* **ЗАДАНИЕ**: Перечислите всех отдельных людей, кроме Бакунина, которые названы по имени или фамилии в тексте о Бакунине и семье Квятковских. Семьи, названные фамилией во множественном числе, не включайте.

* **ИСХОДНЫЙ ТЕКСТ**:
::::

Их небольшой двухэтажный деревянный дом представлял собой нечто вроде заезжего дома. От всех других квартирантов Бордаковы отличали полюбившегося им Бакунина, который, со своей стороны, относился к ним весьма дружески. Вскоре он познакомился и с другим семейством, также в общем далеким от общественных интересов. Это были Квятковские.
Ксаверий Васильевич Квятковский — обедневший дворянин, еще в 40-х годах приехал в Сибирь из Могилевской губернии и поступил на службу к золотопромышленнику Асташеву. Женат Квятковский был на польке. В семье было четверо детей — сын и три дочери. Двум из них, Софье и Антонии (Антонине), Бакунин предложил давать уроки иностранных языков. Занятия начались и кончились вскоре весьма неожиданно: Бакунин увлекся своей ученицей Антосей.
В прежней жизни Бакунина женщины почти не играли никакой роли. Он слишком был погружен в грандиозные революционные планы, весь его темперамент, весь пыл души был отдан революции. Единственное серьезное чувство испытал он к Иоганне Пескантини, но то была женщина умная, сильная, волевая, близкая ему по духу. Теперь же претенденткой на его сердце оказалась девушка, далекая от каких бы то ни было умственных интересов, обладавшая лишь двумя несомненными достоинствами: приятной наружностью и семнадцатью годами от роду. Встреться он с ней ранее где-либо среди бурных событии европейских революций или даже еще раньше, в литературных салонах Москвы, встреча эта, может быть, прошла бы для него незамеченной.
Именно Антосей, а не ее сестрой Софьей, увлекся Бакунин. А Софья имела определенные склонности к интеллектуальной жизни, симпатизировала Бакунину и впоследствии его идеям, была горячей поклонницей Гарибальди. Замуж же вышла за красноярского прокурора.
Однажды, уже в Италии, Антонина при встрече с Гарибальди сказала ему, что в далекой Сибири у него есть пламенная почитательница. Гарибальди был тронут и послал Софье Ксаверьевне свой портрет, сделав на нем надпись.
Весьма разно и не соответственно склонностям сложилась судьба сестер Квятковских. Антонина, бесспорно, была бы счастливее, встреть она своего красноярского прокурора. Но… так не случилось. Увлеченная, возможно, героическим ореолом, окружавшим хотя и полысевшую, но все еще красртвую голову Бакунина, она благосклонно отнеслась к его чувству.

::::

* **ЗАПИСИ НАБОРА ДАННЫХ**:
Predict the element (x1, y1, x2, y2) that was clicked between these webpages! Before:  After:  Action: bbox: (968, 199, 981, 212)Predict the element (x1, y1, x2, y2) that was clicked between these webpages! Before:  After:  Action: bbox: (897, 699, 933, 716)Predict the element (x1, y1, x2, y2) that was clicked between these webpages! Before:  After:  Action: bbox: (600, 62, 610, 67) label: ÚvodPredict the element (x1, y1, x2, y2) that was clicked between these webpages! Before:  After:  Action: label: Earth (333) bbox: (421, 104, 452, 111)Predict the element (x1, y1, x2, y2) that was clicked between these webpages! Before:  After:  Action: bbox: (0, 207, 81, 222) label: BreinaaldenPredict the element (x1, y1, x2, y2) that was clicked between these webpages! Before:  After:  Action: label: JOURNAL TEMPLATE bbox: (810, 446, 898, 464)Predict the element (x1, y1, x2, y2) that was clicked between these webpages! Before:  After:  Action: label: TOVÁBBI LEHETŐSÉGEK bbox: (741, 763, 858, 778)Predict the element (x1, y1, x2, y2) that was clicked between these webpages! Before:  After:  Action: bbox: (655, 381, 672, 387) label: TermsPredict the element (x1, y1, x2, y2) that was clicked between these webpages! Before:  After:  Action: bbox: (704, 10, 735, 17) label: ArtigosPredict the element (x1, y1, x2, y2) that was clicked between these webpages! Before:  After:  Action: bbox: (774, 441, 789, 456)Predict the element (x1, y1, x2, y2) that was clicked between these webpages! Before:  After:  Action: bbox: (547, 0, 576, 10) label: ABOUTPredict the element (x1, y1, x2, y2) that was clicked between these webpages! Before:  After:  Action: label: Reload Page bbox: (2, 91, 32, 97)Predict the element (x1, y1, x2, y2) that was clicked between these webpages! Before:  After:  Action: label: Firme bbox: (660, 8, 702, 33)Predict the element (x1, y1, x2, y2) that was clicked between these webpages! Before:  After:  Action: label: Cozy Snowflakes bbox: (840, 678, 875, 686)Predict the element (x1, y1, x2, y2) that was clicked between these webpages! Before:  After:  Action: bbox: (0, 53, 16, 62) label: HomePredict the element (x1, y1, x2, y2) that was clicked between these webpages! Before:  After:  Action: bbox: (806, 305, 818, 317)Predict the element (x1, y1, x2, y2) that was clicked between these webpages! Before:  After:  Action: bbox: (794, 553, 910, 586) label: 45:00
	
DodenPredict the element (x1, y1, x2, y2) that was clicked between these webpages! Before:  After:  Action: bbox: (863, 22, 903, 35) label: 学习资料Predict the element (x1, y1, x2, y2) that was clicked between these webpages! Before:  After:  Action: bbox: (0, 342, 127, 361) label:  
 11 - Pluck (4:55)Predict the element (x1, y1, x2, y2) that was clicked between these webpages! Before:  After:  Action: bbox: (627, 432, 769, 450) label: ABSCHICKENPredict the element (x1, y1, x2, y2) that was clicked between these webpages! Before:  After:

::::

* **РЕЗУЛЬТАТ ВЫПОЛНЕНИЯ**:
- Ксаверий Васильевич Квятковский
- Асташев
- Софья (Софья Ксаверьевна)
- Антония (Антонина, Антося)
- Иоганна Пескантини
- Гарибальди